Driving back from her family's Sun Dance, where I was honored to be invited, one of the Lakota Cultural Exchange Program's former guests told me all about the significance astronomy has in Lakota religion. Like music, science has the unique capacity to transcend cultural differences and connect people of otherwise disparate background. Months later, one of my good friends on the reservation told me she'd at least like to visit an observatory once in her lifetime. Between these isolated encounters and a startlingly timely conversation with one of my mentors in the Northwestern University Department of Physics & Astronomy, it became obvious that extending STEM outreach and opportunities to the reservation was a must.

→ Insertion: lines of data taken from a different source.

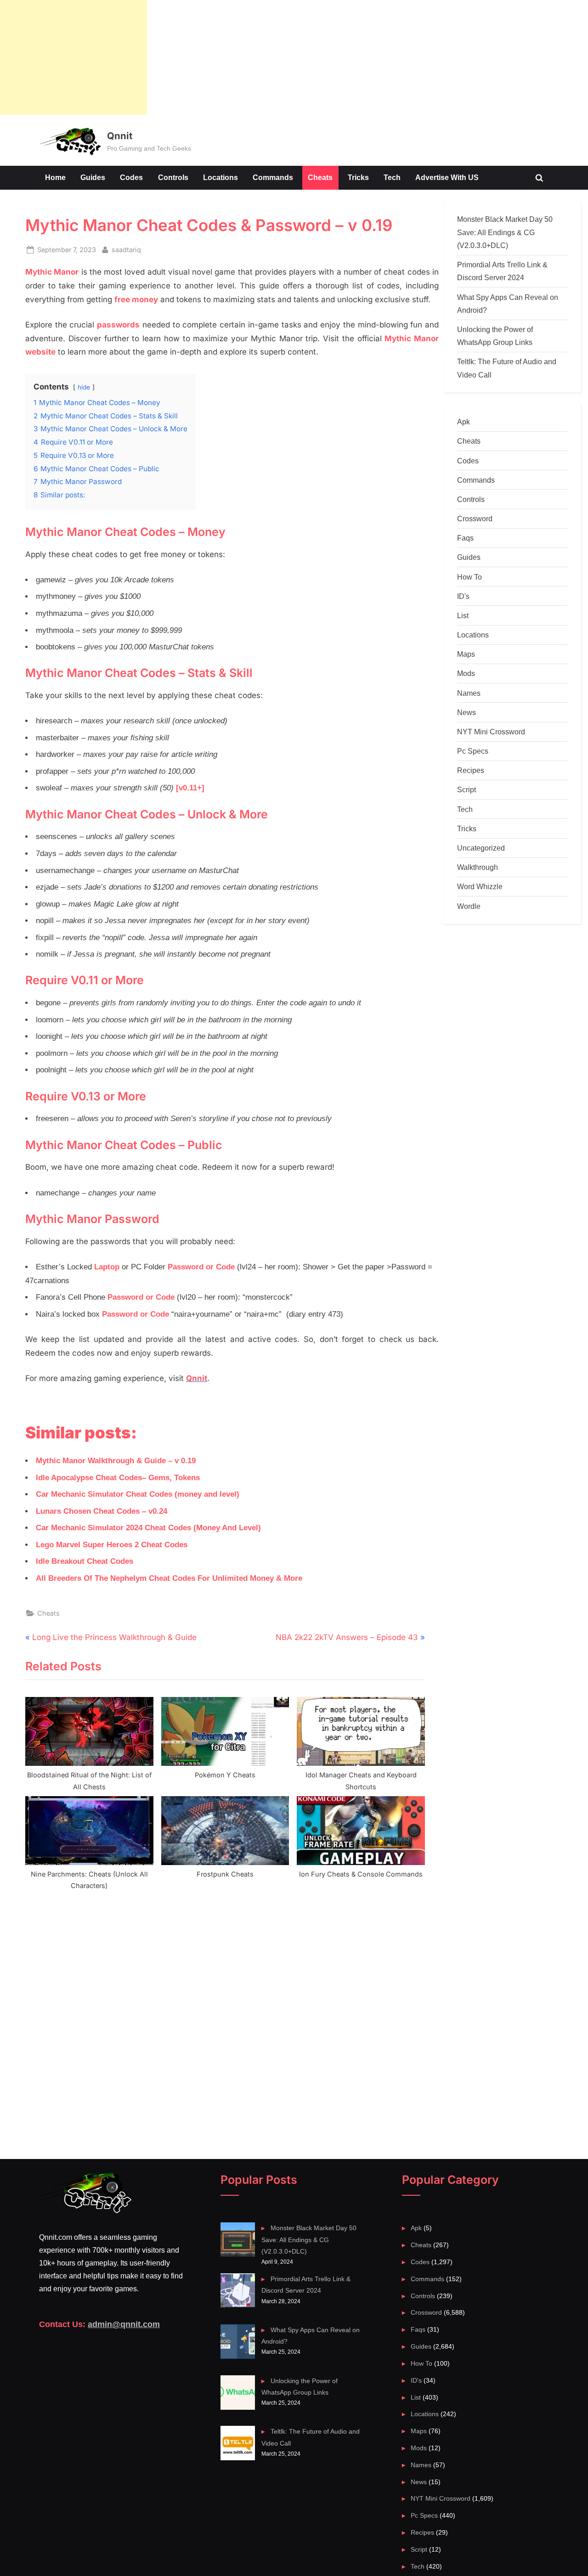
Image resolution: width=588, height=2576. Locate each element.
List (463, 615)
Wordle (469, 906)
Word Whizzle (480, 886)
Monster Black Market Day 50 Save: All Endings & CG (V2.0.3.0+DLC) (505, 232)
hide (84, 387)
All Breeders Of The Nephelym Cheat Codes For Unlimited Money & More (169, 1578)
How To (469, 577)
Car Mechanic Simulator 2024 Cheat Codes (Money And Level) (148, 1527)
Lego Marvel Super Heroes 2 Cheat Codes (111, 1544)
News (466, 712)
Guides (92, 177)
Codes (131, 177)
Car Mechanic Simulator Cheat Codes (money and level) (137, 1494)
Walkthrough (477, 867)
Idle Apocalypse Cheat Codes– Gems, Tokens (118, 1477)
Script (466, 789)
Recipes (470, 770)
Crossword (474, 518)
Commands (273, 177)
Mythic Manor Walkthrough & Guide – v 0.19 (116, 1460)
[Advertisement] (73, 57)
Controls (173, 177)
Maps (466, 654)
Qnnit (119, 135)
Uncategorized (481, 848)
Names (469, 693)
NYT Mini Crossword (491, 731)
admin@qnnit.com (124, 2324)
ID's (463, 596)
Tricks (358, 177)
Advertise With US (447, 177)
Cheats (320, 177)
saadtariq (126, 249)
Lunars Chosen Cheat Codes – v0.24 (101, 1511)
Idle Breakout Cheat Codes (84, 1561)
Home (55, 177)
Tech (392, 177)
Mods (466, 673)
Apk (463, 421)
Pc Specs (472, 751)
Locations (220, 177)
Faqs (465, 538)
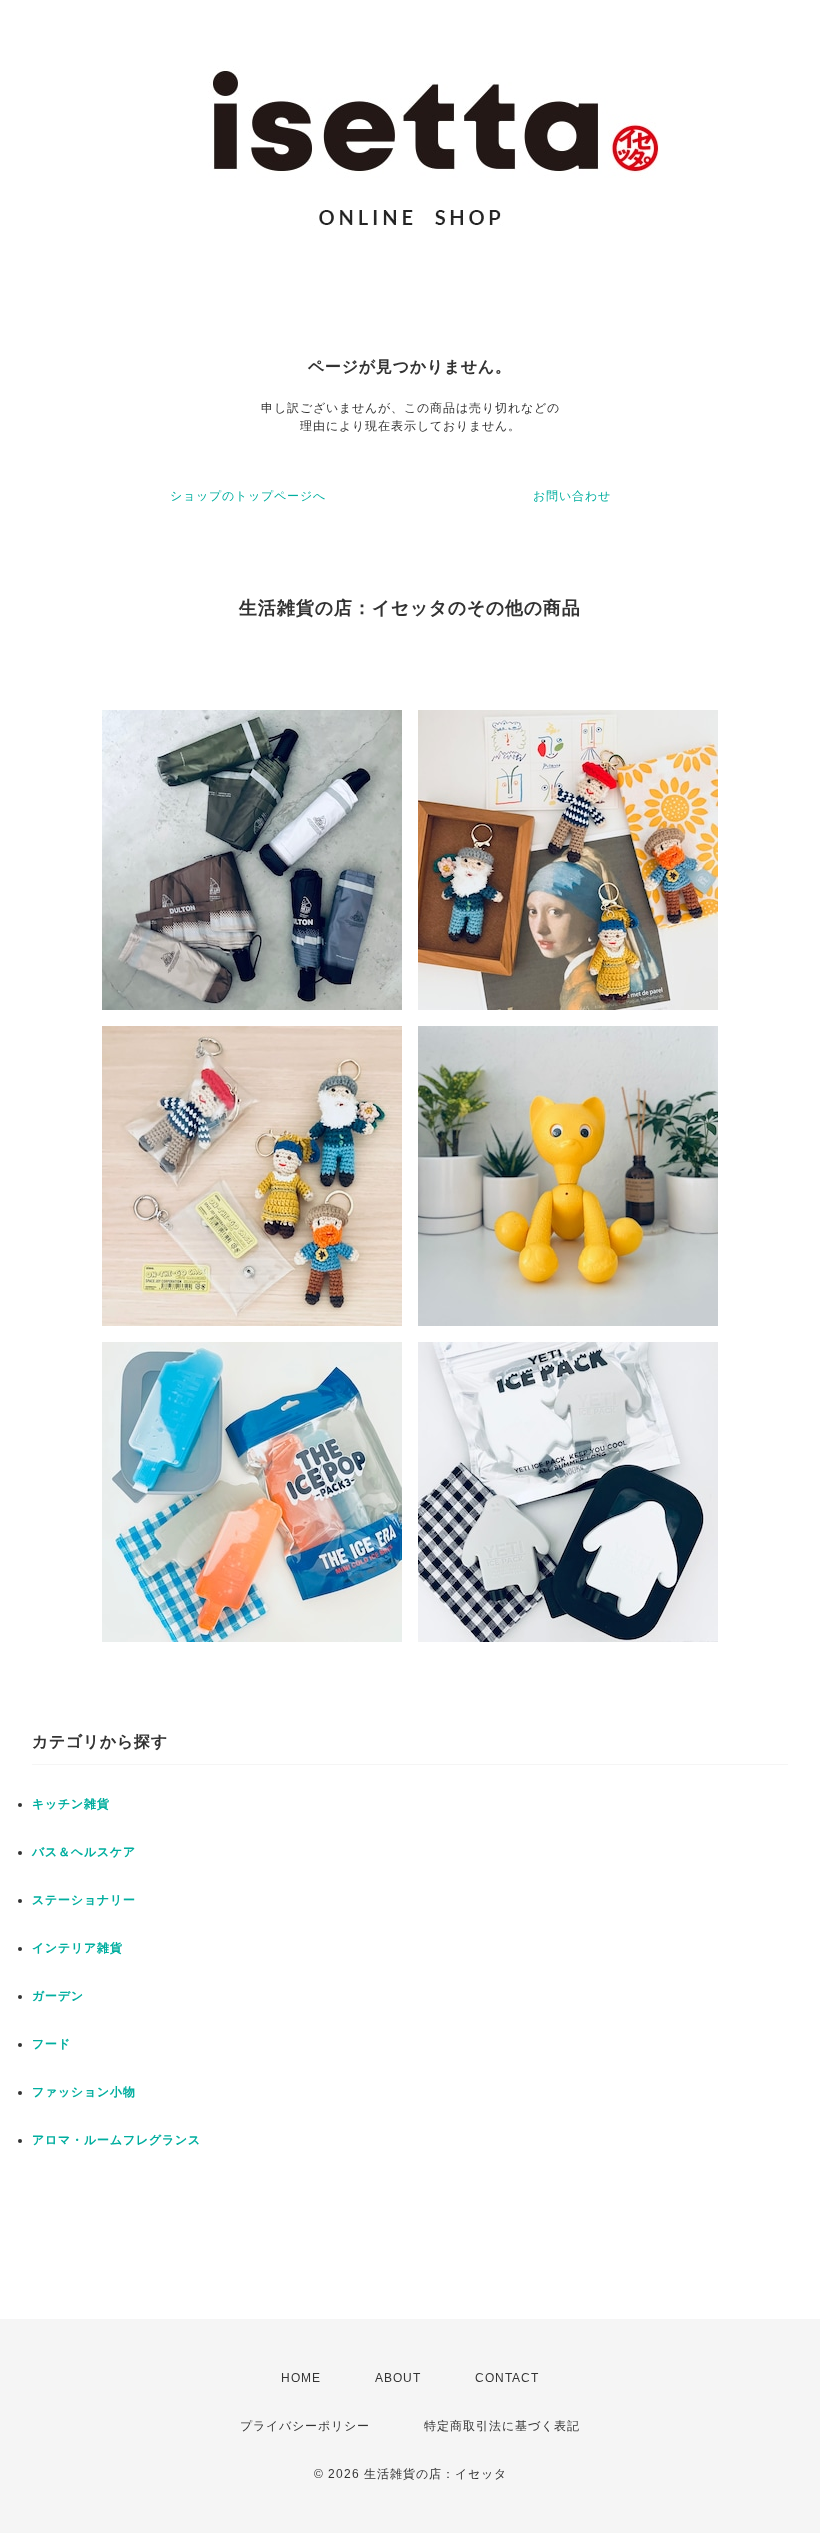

For all of that fortuitous connection, planning for such outreach is now underway: in collaboration with the Northwestern University Department of Physics & Astronomy as well as the NU Office of Institutional Diversity and Inclusion to bring half a dozen middle-school-aged girls and a couple of chaperones to the Chicago-area for a weekend-long astronomy workshop. Tentatively in motion for September 2018, the weekend will afford the girls the empowering opportunity to engage with state-of-the-art facilities, women working in science and, ideally, a real research project that they will be able to take back to the reservation for continued study (in the style of citizen science).
I'm terrifically excited about the potential in this summer STEM enrichment experience, and really cannot wait for all of the moving pieces to come together for these girls!
On a less serious note, I'm the proud human of an adorable, if typically feline (read: mercurial), calico. Emma (pictured at right) is more of an impediment to work than a study buddy, but is actually a quiet, clean, and snuggly roommate.
I'm also not un-proud of this video I took of totality during the Great American Eclipse. And, though decidedly not a dedicated umbraphile (or astrophotographer), it has become something of a goal of mine to capture incredible astronomical phenomena whenever I get the chance.